(PROVIDED RECORDS)
=== Begin Enclosure ===

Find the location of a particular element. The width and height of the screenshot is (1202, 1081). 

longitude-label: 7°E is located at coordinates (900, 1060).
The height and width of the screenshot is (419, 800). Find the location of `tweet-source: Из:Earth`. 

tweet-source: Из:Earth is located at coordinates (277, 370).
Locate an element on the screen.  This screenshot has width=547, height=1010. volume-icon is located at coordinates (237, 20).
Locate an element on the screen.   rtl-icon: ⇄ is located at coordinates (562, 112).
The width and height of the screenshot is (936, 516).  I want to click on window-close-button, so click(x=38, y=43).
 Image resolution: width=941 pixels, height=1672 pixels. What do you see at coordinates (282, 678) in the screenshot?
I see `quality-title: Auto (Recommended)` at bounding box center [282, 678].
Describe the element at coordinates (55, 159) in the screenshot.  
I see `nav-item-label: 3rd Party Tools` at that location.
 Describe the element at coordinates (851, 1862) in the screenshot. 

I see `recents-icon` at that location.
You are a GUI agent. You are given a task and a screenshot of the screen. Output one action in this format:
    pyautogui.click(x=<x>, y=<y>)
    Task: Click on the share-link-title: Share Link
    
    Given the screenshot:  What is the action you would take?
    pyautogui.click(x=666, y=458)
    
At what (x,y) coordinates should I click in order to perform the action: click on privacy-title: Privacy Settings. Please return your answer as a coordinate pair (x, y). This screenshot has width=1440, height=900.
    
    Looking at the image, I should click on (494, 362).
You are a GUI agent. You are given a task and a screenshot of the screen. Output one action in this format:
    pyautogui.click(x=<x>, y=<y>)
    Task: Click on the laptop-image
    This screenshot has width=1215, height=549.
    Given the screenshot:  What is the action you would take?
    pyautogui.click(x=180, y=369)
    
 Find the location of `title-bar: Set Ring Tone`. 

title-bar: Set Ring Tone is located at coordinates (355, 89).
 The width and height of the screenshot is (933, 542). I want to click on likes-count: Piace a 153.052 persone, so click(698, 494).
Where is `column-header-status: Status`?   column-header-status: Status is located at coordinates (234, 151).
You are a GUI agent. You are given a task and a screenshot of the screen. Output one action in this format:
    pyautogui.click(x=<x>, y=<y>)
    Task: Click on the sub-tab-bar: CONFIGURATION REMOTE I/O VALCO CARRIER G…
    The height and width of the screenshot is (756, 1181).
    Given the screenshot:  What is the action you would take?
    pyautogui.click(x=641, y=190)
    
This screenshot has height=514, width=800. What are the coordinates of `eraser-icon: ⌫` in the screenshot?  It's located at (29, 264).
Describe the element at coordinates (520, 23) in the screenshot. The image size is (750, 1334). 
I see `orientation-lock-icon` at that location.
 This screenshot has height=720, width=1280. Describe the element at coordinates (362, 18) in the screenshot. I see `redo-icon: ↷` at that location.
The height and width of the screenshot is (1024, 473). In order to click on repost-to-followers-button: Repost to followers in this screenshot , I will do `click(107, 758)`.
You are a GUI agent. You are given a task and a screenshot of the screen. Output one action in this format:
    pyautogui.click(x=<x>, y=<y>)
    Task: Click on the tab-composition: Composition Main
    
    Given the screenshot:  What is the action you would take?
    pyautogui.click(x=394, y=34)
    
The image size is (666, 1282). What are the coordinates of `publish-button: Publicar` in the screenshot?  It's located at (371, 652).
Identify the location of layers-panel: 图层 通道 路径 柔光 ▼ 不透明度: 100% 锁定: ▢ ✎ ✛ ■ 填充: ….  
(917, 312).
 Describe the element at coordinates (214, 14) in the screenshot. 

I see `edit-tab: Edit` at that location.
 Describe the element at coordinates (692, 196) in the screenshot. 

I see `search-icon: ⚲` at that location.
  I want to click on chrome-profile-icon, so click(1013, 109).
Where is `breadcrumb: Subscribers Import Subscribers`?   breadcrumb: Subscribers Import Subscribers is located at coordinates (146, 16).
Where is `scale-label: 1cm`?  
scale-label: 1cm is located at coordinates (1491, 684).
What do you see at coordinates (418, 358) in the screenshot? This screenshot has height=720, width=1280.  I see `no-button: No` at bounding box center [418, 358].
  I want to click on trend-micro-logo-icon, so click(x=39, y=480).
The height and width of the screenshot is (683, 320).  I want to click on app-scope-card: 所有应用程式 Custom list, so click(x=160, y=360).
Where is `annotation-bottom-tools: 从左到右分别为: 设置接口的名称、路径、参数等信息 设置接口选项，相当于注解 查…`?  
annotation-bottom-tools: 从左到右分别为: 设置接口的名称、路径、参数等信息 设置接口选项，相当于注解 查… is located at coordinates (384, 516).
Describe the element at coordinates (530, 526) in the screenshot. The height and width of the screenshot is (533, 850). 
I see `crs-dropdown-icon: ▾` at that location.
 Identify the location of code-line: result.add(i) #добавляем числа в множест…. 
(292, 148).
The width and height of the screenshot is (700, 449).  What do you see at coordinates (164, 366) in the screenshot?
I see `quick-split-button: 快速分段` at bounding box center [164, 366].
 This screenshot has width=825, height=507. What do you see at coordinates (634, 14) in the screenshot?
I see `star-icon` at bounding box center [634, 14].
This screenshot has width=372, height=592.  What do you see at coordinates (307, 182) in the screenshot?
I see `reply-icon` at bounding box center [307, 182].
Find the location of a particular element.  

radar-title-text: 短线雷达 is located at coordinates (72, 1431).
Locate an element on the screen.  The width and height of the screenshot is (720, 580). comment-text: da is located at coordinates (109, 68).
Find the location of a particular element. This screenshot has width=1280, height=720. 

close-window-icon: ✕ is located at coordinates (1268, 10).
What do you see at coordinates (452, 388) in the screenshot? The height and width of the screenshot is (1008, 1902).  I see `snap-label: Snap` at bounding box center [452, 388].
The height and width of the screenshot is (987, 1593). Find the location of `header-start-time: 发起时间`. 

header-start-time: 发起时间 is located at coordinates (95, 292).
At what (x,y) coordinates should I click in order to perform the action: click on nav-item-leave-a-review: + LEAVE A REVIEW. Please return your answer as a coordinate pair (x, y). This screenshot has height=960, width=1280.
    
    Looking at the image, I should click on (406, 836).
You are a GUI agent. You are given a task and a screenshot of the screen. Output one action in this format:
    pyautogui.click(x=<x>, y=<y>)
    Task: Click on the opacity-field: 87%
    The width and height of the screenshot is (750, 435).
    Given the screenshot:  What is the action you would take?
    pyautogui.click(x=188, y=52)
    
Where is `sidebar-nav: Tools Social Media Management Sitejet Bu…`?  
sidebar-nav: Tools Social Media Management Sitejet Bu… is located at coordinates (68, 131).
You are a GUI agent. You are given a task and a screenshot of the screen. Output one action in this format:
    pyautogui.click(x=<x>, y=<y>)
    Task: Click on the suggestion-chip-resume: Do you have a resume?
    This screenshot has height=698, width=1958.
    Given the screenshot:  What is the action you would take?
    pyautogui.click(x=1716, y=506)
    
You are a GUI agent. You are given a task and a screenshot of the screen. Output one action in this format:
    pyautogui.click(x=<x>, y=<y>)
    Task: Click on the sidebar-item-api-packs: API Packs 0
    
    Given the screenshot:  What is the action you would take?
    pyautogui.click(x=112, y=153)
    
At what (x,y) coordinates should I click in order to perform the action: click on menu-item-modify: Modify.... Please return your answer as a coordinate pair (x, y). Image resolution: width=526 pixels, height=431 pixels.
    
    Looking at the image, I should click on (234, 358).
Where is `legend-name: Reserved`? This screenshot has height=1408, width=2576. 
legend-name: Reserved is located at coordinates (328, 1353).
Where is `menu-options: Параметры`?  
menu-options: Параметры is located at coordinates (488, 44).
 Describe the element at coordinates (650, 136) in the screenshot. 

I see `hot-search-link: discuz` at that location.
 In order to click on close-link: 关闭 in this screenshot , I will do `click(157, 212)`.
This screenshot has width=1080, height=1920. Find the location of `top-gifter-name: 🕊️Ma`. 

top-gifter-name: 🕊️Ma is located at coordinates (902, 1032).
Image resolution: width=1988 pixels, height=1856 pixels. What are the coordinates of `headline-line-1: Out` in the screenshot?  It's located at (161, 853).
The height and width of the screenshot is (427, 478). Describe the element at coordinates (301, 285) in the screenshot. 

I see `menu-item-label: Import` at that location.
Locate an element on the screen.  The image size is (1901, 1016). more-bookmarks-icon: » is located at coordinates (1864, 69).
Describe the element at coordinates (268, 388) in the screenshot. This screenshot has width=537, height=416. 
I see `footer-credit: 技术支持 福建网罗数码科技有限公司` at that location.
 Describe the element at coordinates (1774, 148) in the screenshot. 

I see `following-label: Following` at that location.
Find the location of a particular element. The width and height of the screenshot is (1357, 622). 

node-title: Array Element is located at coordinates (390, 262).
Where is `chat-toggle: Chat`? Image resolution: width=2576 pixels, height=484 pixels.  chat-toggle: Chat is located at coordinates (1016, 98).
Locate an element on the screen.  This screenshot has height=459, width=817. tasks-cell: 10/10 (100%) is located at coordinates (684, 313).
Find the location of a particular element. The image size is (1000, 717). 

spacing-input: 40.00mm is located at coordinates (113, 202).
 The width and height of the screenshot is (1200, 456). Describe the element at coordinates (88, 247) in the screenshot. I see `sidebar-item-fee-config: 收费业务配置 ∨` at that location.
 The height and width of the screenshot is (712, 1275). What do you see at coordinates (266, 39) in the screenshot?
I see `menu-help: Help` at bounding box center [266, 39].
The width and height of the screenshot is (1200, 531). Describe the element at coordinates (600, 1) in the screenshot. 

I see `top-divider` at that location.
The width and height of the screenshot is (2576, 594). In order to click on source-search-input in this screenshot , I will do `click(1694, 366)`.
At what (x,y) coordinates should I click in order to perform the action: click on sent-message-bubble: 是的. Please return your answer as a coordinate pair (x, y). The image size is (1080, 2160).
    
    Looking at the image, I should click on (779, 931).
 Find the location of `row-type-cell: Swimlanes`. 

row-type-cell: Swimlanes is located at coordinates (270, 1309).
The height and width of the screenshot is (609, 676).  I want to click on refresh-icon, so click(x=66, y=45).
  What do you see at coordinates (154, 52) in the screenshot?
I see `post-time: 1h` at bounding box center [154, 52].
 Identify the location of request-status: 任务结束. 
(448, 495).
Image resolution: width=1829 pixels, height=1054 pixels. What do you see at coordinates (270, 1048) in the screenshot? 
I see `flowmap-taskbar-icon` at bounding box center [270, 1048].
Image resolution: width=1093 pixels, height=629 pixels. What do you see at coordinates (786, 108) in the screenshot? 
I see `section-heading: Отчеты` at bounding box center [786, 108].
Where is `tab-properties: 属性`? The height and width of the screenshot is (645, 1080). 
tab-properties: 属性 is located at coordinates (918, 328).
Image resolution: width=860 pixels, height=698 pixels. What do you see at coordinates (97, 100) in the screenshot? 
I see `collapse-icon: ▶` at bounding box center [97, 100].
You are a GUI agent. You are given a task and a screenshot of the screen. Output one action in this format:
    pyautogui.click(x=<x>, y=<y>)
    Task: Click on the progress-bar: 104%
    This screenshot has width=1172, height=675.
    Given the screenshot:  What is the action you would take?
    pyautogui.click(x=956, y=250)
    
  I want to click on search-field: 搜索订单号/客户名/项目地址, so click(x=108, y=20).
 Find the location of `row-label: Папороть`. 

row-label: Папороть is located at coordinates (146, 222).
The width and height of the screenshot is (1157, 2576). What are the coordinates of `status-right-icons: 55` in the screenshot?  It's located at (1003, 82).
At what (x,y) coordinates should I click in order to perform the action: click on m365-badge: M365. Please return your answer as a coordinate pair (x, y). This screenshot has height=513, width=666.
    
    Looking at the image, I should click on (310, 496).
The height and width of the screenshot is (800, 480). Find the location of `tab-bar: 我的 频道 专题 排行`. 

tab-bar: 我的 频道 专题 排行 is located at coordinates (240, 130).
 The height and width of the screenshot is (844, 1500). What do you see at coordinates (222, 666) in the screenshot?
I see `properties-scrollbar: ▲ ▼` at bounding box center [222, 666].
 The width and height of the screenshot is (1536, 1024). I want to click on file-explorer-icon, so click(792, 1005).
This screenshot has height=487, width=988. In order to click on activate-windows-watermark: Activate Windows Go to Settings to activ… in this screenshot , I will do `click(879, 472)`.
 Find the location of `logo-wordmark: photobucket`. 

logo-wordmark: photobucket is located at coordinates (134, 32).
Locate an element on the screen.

=== End Enclosure ===

(BRIEF) Return the items exactly as they appear, starting with the line that contains "What do you see at coordinates (418, 358)" and going on through the line that contains "(292, 148).".

(ANSWER SECTION)
What do you see at coordinates (418, 358) in the screenshot? This screenshot has height=720, width=1280.  I see `no-button: No` at bounding box center [418, 358].
  I want to click on trend-micro-logo-icon, so click(x=39, y=480).
The height and width of the screenshot is (683, 320).  I want to click on app-scope-card: 所有应用程式 Custom list, so click(x=160, y=360).
Where is `annotation-bottom-tools: 从左到右分别为: 设置接口的名称、路径、参数等信息 设置接口选项，相当于注解 查…`?  
annotation-bottom-tools: 从左到右分别为: 设置接口的名称、路径、参数等信息 设置接口选项，相当于注解 查… is located at coordinates (384, 516).
Describe the element at coordinates (530, 526) in the screenshot. The height and width of the screenshot is (533, 850). 
I see `crs-dropdown-icon: ▾` at that location.
 Identify the location of code-line: result.add(i) #добавляем числа в множест…. 
(292, 148).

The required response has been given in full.